Commodities / Gold and Silver 2013 Oct 16, 2013 - 11:17 AM GMT

By: Janet_Tavakoli

Commodities

Who is right? Warren Buffett and Charlie Munger and many more say you shouldn’t own gold. Ray Dalio, David Einhorn, Jim Rogers, John Paulson, George Soros, and I (among many others) own some gold—but that doesn’t mean you should own it.


Many people believe Warren Buffett is the magic Jesus of finance. He’ll be the first to tell you he is not. He’s made a lot of mistakes. He held on to Berkshire textiles for too long; he bought and sold Conoco Phillips for a $2 billion loss a couple of years ago, and more. But he’s avoided the really big mistakes, and he positioned himself to prosper in the wake of the financial crisis—irrespective of any taxpayer’s opinion about the methods. He also engaged in a huge successful silver speculation many years back. He might be right about gold today.

I own some gold as a hedge against inflation and currency devaluation, meaning—at the very least—that gold may lose less value than many other currencies, and that may include the USD. But looking at the future, there are a lot of moving parts, and there is an enormous amount of manipulation in the gold market.

Gold is Money, and It Has a Price

If anyone asks you who says gold is money, you can point your finger my way. Money—and gold is money—has a price. A durable good has a minimum of two prices. One price is where it can be bought and sold, and the second price is that of the products or services it creates per a unit of time. Gold has purchasing power, the first type of price. The second price reflects gold’s utility as a store of value, the capital gain or loss as its purchasing power fluctuates.

There was a time when countries settled their payment imbalances in gold, and the metal traded at a fixed rate against respective currencies. You could convert dollars directly to gold as part of the Breton Woods system of international exchange. That time wasn’t very long ago.

Roman, Iranian, and Indian “Holidays”

Rome was beautiful on the holiday Ferragosto, August 15, 1971. I went to Europe for the summer, and it was my first time away from home alone. Rome was my last stop and I had a few more days in the Eternal City. I stayed at a charming hotel, and I was on a budget.
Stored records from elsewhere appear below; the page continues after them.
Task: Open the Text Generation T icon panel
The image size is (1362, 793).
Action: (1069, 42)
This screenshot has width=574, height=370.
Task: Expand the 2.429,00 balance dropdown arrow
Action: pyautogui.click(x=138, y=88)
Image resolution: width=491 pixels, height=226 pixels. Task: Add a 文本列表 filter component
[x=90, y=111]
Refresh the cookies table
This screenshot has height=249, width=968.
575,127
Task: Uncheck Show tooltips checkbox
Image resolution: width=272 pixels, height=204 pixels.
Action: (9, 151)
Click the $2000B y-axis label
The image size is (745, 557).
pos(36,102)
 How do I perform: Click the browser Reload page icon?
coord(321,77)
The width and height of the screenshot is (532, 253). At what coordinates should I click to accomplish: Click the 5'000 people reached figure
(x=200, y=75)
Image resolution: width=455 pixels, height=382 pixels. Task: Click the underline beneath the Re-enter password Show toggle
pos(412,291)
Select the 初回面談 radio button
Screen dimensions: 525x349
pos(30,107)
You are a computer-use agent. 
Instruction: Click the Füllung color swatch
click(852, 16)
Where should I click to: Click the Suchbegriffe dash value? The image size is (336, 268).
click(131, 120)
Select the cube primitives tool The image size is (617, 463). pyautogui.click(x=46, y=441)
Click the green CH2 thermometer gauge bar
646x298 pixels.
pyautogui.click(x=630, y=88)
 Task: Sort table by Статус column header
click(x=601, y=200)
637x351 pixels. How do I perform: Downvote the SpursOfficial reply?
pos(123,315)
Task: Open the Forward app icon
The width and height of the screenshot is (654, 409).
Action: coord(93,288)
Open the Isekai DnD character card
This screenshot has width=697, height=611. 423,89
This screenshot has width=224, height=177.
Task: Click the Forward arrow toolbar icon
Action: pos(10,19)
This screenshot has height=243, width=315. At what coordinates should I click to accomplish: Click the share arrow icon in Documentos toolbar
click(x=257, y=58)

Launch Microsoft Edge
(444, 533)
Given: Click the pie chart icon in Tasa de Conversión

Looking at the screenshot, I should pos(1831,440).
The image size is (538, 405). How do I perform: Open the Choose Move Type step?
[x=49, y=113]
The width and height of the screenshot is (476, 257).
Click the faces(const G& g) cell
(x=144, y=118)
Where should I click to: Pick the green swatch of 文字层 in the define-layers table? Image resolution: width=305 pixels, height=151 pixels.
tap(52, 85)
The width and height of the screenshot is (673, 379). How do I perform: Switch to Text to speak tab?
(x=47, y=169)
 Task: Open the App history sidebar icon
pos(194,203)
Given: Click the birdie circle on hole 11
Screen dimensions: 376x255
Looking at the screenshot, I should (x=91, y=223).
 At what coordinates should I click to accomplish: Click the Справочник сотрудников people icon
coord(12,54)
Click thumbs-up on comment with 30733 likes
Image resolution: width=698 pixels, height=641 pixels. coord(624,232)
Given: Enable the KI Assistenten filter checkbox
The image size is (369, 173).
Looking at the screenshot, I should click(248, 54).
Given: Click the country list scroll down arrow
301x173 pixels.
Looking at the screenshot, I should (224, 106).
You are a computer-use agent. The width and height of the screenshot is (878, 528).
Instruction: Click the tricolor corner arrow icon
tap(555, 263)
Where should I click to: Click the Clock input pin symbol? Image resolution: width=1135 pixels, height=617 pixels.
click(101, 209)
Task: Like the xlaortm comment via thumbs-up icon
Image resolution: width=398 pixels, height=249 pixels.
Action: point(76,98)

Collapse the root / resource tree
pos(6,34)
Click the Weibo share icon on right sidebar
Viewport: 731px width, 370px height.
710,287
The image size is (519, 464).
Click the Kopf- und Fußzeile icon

I converted my dollars to lire (the Italian currency before the Euro), and vowed to spend only that much and no more in Rome for my hotel, meals, gifts for family, and general rabble rousing.  My remaining dollars were held as an emergency reserve. I had planned for everything except Tricky Dick.

The U.S. knew for a long time—at least since the 1960’s—that she no longer had enough gold to back her dollars. So in 1971, when the U.S. got a demand she didn’t want to meet, President Richard Nixon cancelled the direct convertibility of dollars to gold. It wasn’t until 1976 that the dollar’s definition was changed to exclude any mention of gold and make it a pure fiat currency, but it was close enough for government work in August of 1971.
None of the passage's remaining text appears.